One of the smallest but most densely populated countries in Africa, the Comoros is inhabited by approximately 788,000 people, with around 40 percent of the population aged under 14. The many islands of the Comoros are home to a diverse ethnic population with African, Arabic, and French ancestral ties.
The official languages of the Comoros are Comorian, Arabic, and French, allowing for wide participation in the country’s economy and infrastructure. The capital city, Moroni, is in the island of Grand Comore, also known as N’gazidja, and is shrouded in Arabic and early Islamic influences.
With temperatures being relatively high throughout the year, the Comoros could attract year-round tourism, but the industry is still in its early stages. Ecotourism is a popular experience in the Comorian island of Mohéli, known for its untouched scenery and wildlife.
A developing nation, the Comoros is heavily dependent on fishing and agriculture. In 2013, around 71.5 percent of its land was being put to agricultural use, with key export products including vanilla and ylang-ylang. The International Monetary Fund (IMF) forecast a real GDP growth rate of 2.2 percent for 2016.
The Comoros has struggled with maintaining a stable Government since its independence from France in 1975. One of the main Comoro Islands, Mayotte, voted to remain part of France, but its status as a French insular department is contested by the Union of the Comoros.

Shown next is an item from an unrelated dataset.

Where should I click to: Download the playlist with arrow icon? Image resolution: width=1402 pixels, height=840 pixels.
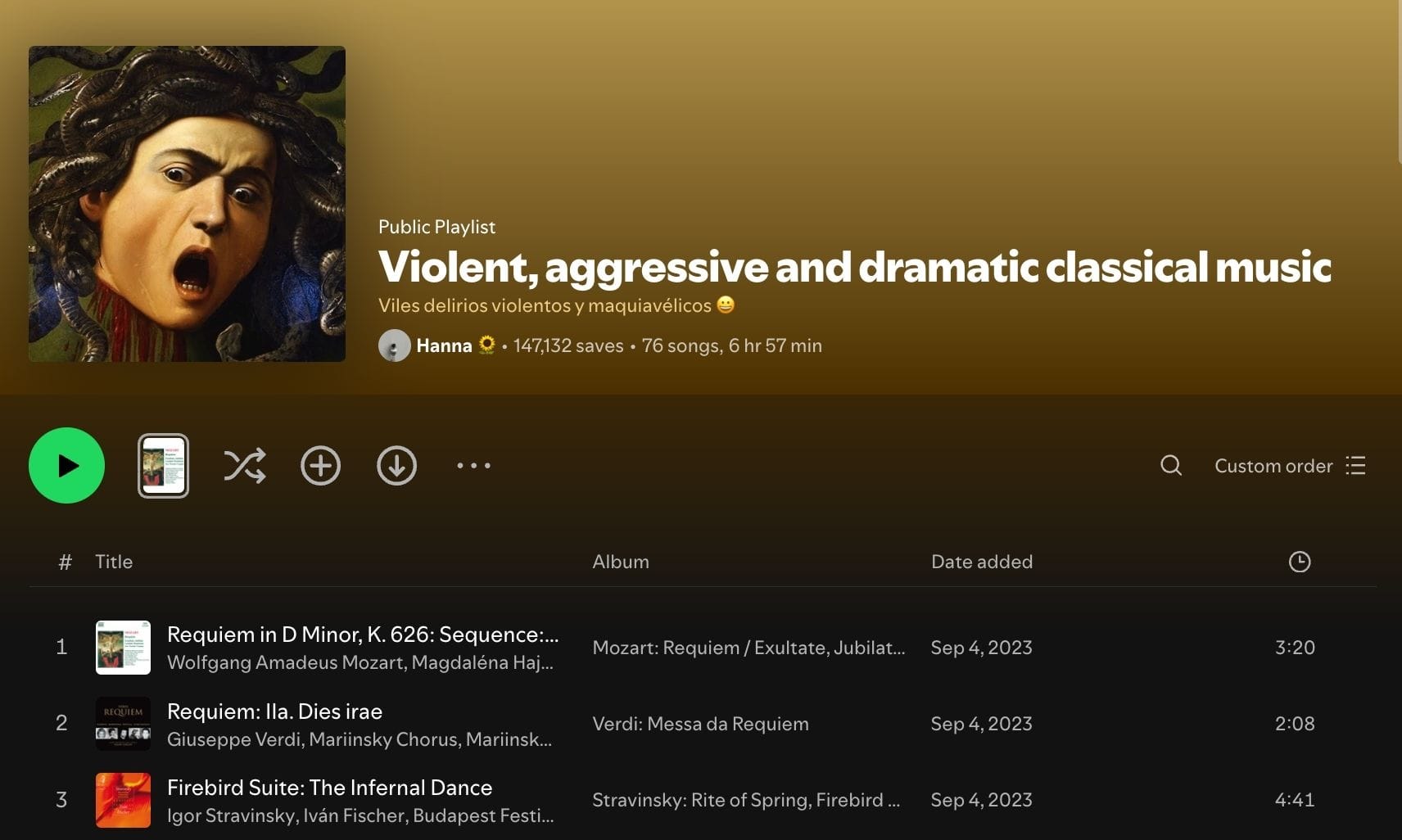(x=396, y=465)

The Comoros passed its first Law on Economic Citizenship on 27 November 2008, having found authority to do so in Articles 5 and 19 of the Constitution of 23 December 2001. The Economic Investment Programme was devised as a means of generating income for the nation, with the Gulf States as key target markets.

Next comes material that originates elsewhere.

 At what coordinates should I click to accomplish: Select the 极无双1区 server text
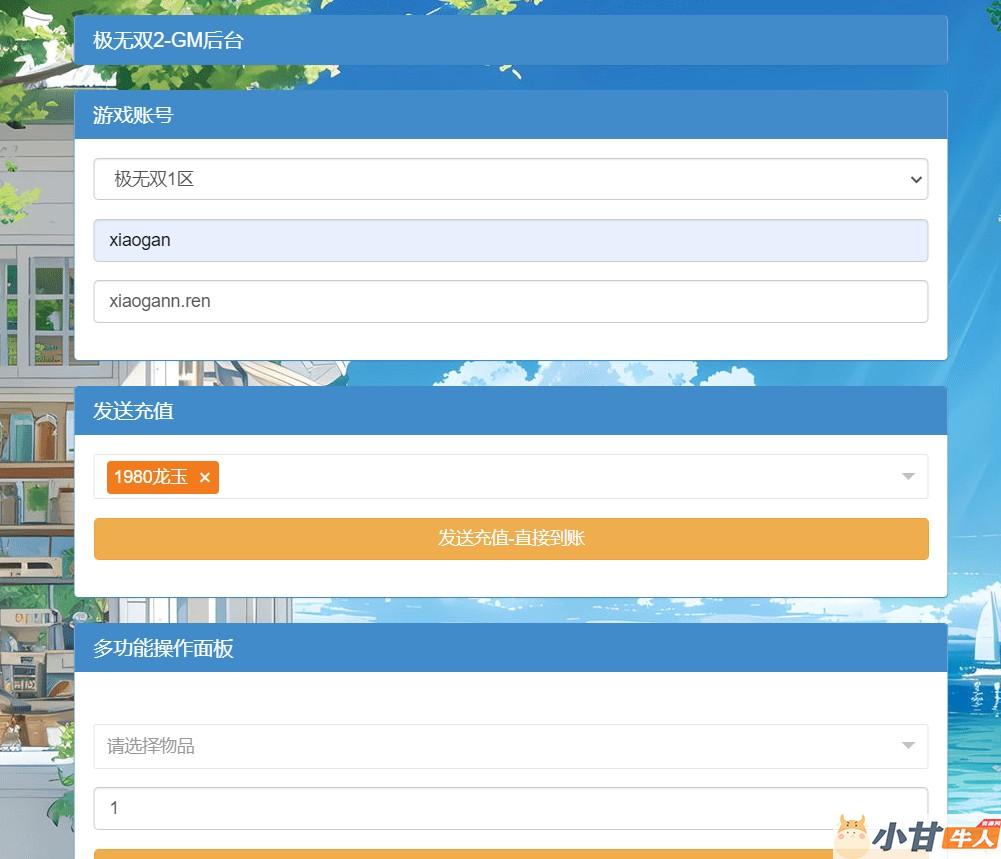coord(153,180)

Shortly after its inception, the Comoros announced that more than US$200 million would be invested through the Programme in return for the naturalisation of 4,000 families, each between six and eight family members. The families were all composed of Bedoon, stateless people who generally do not enjoy the same rights as those of the nationals of the countries they reside in, primarily the United Arab Emirates and Kuwait.
The Programme has since sought to entice individual investors, with minimum required investments set each financial year by the relevant Finance Act. Furthermore, each naturalisation requires the payment of 1,000,000 Comorian francs (around US$2,000) to the national Treasury.
The body responsible for processing all applications under the Comoros Economic Investment Programme is the Independent National Committee, which aims to process each application within a timeframe of 45 to 80 days. Economic citizenship is granted by a decree of the President of the Republic issued by the Council of Ministers.
The Programme does not require applicants to reside in the archipelago, and is restricted to those foreigners whose habitual residence is outside Comorian territory. Unlike for other programmes, there is a requirement that the applicant not support principles contrary to Sunni Islam, the nation’s dominant religion. The applicant must also attend an interview and provide biometric data before an Enrolment Officer in Dubai, or anywhere in the world provided the applicant pays for the Officer to travel.
The Comoros Programme for citizenship offers rewarding personal benefits, such as travel to more than 45 countries and territories, many of which are located in Africa and Southeast Asia. The Union of the Comoros respects the applicants’ personal choice to retain their citizenship of origin by allowing dual nationality once Comorian citizenship is obtained. However, as a citizen who was naturalised through an investment in the Comoros, an applicant will not have the right to vote, become part of the country’s judicial branch, or join the army.